И он поехал в Москву. И позвал в гости Шута. И он нашел и позвал в гости Лидку, которая давно уже ушла от таксиста, но об инженере еще и не думала, а, в общем-то, продолжала тосковать о Шуте. И когда они встретились у него, и чуть опоздавшая Лидка, увидев Шута, повернулась на пороге, чтобы немедленно уйти, он остановил ее и сказал: «Я тут, братцы, гениальное полотно создал. Хочу подарить вам на свадьбу».

И она произошла, эта свадьба! И сын родился! И Шут и Лидка назвали его в честь Димы, к тому времени опять уже погибшего в тюрьме, – Димой!

Дима вернулся в Ленинград дневным поездом. Весь вечер писал Инге нескончаемое письмо, слово «люблю» повторялось там в разных сочетаниях сорок семь раз. Заставил себя оборвать текст едва ли не на полуслове, поняв, что может писать так хоть до утра. Про новую картину, про поездку в Москву не написал ни строчки. Картина и поездка были связаны с той, безумно влюбленной, про которую Инге нельзя, нельзя, нельзя было знать. Говорить о картине было все равно, что говорить о той.

Письмо он отправить успел.

Назавтра, возвращаясь вечером домой, он увидел у входа ту девушку; она ждала его, она не могла без него – и он так обрадовался, будто это вернулась Инга. Подбежал, глупо спросил: «Ты жива?» Этот дурачок всерьез боялся, что, достигнув пика и смысла своей любви, отдавшись ему и будучи не в силах быть с ним постоянно, она может покончить с собой.
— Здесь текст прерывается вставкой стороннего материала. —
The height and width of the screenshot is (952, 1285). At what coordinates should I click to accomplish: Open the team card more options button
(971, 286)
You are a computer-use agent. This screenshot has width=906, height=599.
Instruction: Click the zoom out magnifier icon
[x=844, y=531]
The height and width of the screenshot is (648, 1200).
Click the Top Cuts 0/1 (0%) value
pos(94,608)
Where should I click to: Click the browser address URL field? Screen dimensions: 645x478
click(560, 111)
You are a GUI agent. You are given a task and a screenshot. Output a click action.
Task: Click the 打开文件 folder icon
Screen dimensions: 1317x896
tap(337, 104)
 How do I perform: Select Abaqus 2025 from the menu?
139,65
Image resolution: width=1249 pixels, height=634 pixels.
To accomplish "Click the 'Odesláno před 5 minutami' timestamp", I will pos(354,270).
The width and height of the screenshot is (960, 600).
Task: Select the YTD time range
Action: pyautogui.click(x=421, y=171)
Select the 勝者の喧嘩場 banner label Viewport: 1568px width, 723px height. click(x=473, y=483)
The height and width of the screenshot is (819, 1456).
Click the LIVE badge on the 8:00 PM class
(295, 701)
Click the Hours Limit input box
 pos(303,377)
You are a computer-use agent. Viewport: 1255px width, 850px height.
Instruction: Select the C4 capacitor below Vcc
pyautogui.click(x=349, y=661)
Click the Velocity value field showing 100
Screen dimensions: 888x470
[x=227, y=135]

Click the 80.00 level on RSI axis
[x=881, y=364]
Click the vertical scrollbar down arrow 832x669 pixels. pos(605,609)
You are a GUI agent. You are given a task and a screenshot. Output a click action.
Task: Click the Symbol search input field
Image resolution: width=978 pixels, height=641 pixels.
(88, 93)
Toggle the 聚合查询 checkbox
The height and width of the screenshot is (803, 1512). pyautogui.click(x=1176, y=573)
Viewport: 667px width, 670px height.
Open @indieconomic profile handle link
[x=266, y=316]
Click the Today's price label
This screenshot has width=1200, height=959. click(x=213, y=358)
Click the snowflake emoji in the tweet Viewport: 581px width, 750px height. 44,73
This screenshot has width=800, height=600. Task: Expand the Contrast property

Она была очень даже жива. Через четверть часа они лежали в постели. И попросил этого уже Дима – потому что такой любви нельзя отказывать ни в чем, и потому что он не мог больше унижать эту прекрасную, самоотверженную, одухотворенную девушку, дожидаясь хамски и самодовольно, когда она снова сама начнет молить о близости. И опять он объяснял: я Ингу люблю, прости; я не смогу ее бросить, прости, – и она прощала его так, что будь здоров. Он, неопытный, в сущности, мальчишка, иногда даже стесняться начинал чересчур откровенных ее действий, но в то же время восхищался и благоговел, ведь для него все это было от преданности, от любви… и, исступленно желая хоть сейчас порадовать ее, он ласкал ее с такой страстью, с таким пылом, с какими Ингу ласкал далеко не всегда.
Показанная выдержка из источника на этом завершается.